2. İhbar olunan.... Lojistik AŞ vekili cevap dilekçesinde; davanın Şirkete ihbar edilmesini kabul etmediklerini, davalı Kurum ile Şirket arasındaki ilişkinin muvazaaya dayanmadığını, ilave tediye alacağı bakımından davacının veya Şirketin 6772 sayılı Kanun kapsamında olmadığını, dava dilekçesinde talep edilen alacakların zamanaşımına uğradığını, faiz başlangıcı ve faiz oranına da itiraz ettiklerini savunarak davanın reddini istemiştir.

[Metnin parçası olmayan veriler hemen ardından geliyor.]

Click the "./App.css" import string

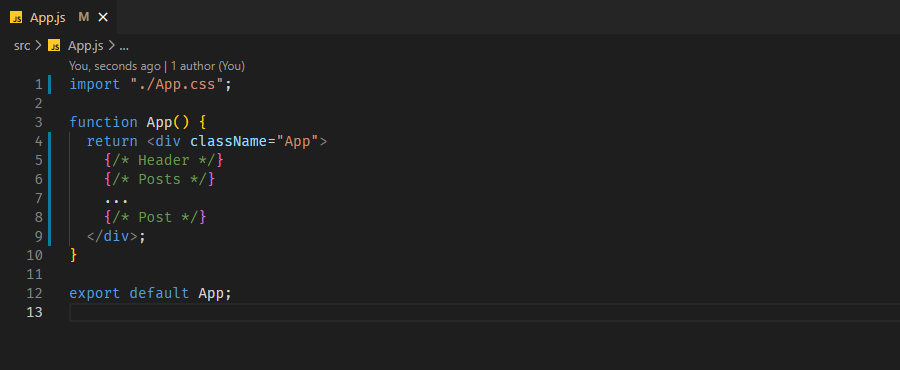pyautogui.click(x=176, y=84)
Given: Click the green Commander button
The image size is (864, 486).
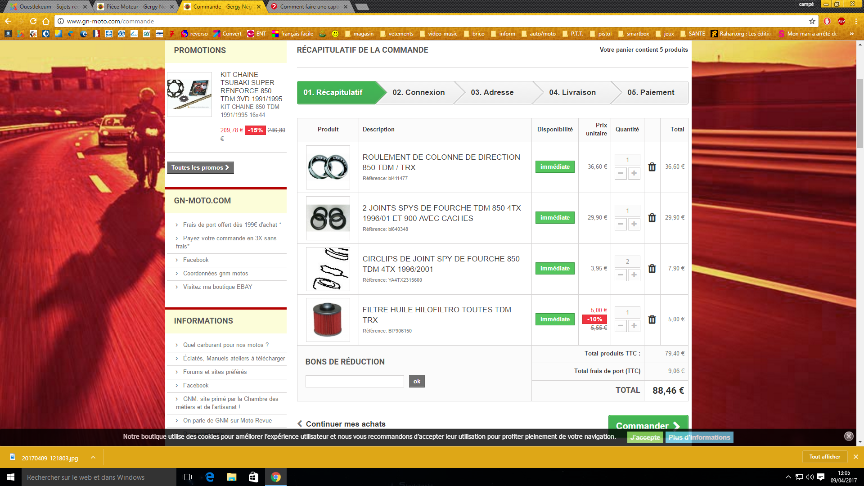Looking at the screenshot, I should [x=648, y=425].
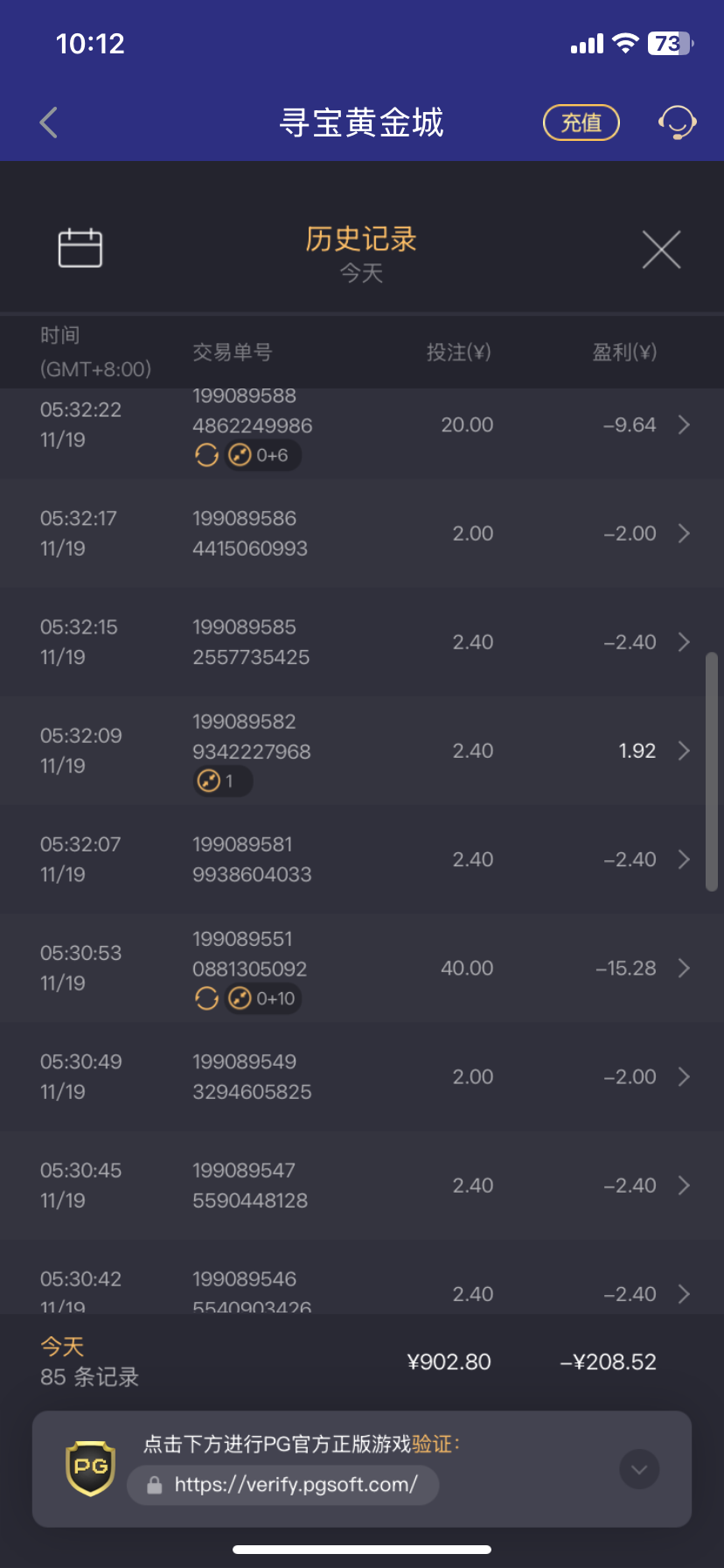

III. İLK DERECE MAHKEMESİ KARARI

İlk Derece Mahkemesinin yukarıda tarih ve sayısı belirtilen kararı ile; davacı en baştan itibaren asıl işveren işçisi olmakla ilave tediye ücret alacağının doğduğu, emsal dosyalarda kesinleşen mahkeme kararı doğrultusunda, 29.01.2021 tarihi ile arabuluculuk son tutanak tarihi olan 17.08.2023 dönemi için davacının aldığı fiilî günlük brüt ücretler üzerinden yapılan hesaplama doğrultusunda davanın kabulüne karar verilmiştir.

IV. İSTİNAF

İlk Derece Mahkemesinin yukarıda belirtilen kararına karşı süresi içinde davalı vekili tarafından istinaf başvurusunda bulunulması üzerine Bölge Adliye Mahkemesinin yukarıda tarih ve sayısı belirtilen kararı ile; davacı işçi tarafından davalı işveren aleyhine açılan ve Ankara Bölge Adliye Mahkemesi 9. Hukuk Dairesinin 02.04.2024 tarihli ve 2024/887 Esas, 948 Karar sayılı kararında, aynı hizmet alım sözleşmeleri kapsamında aynı işte çalışan davacı hakkındaki muvazaa tespitine dair Mahkeme kararının hukuka uygun olduğuna karar verildiği, bu karar dikkate alındığında işbu davadaki muvazaa tespitinin ve buna bağlı olarak davacının 6772 sayılı Kanun'a göre ilave tediye alacağına hak kazandığına ilişkin Mahkeme kararının usul ve esas yönden hukuka uygun olduğu gerekçesiyle davalının istinaf başvurusunun esastan reddine karar verilmiştir.

V. TEMYİZ

A. Temyiz Sebepleri

Davalı vekili temyiz dilekçesinde;

1. Kamu iktisadi teşebbüsü olan Kurumun ana faaliyet alanının bor ve türevi cevherlerin çıkarılıp üretilerek satışa hazır hâle getirilmesinden ibaret olduğunu, bor madeninin aranması ve işletilmesi işlerini Devlet adına yerine getirdiğini,

2. Bu kapsamda davacının çalıştığı hizmet alım işinin üretimi aksatmayacak durumda olan yardımcı bir iş olduğunu, "Kırka Bor İşletme Müdürlüğünün İhtiyacı Olan 63 Kişi ile Temizlik ve Hammadde Hazırlama İşçiliği Hizmet Alımı" işinin son yüklenicisi olan .... Lojistik AŞ ile Kurum arasında imzalanan ihale sözleşmesinin teknik şartnamesinde işin konusunun ürün kalitesini iyileştirme amaçlı tüm düzen ve temizlik işlerinin yapılması olduğunu,

3. Her ne kadar İlk Derece Mahkemesince davalı ile dava dışı alt işveren arasındaki hukuki ilişki muvazaalı kabul edilmiş ise de 09.11.2009 tarihli Resmî Gazete'de yayımlanan ... Ana Statüsü'nün ''Teşekkülün Faaliyet Alanı ve Görevleri'' başlıklı 6. maddesinin (a) bendinde Kurumun görevleri arasında ''... Teşekkülün faaliyet alanındaki görevlerini gerçekleştirmek üzere ihtiyaç duyduğu mal ve hizmeti almak, yapım işlerini yapmak, yaptırmak ...'' işlerinin sayıldığını, dolayısıyla yardımcı işin alt işverene verilmesinde muvazaalı bir asıl işveren alt işveren ilişkisinden söz edilemeyeceğini,

4. Davacının 6772 sayılı Kanun gereği ilave tediye alacağına da hak kazanmadığını ileri sürmüştür.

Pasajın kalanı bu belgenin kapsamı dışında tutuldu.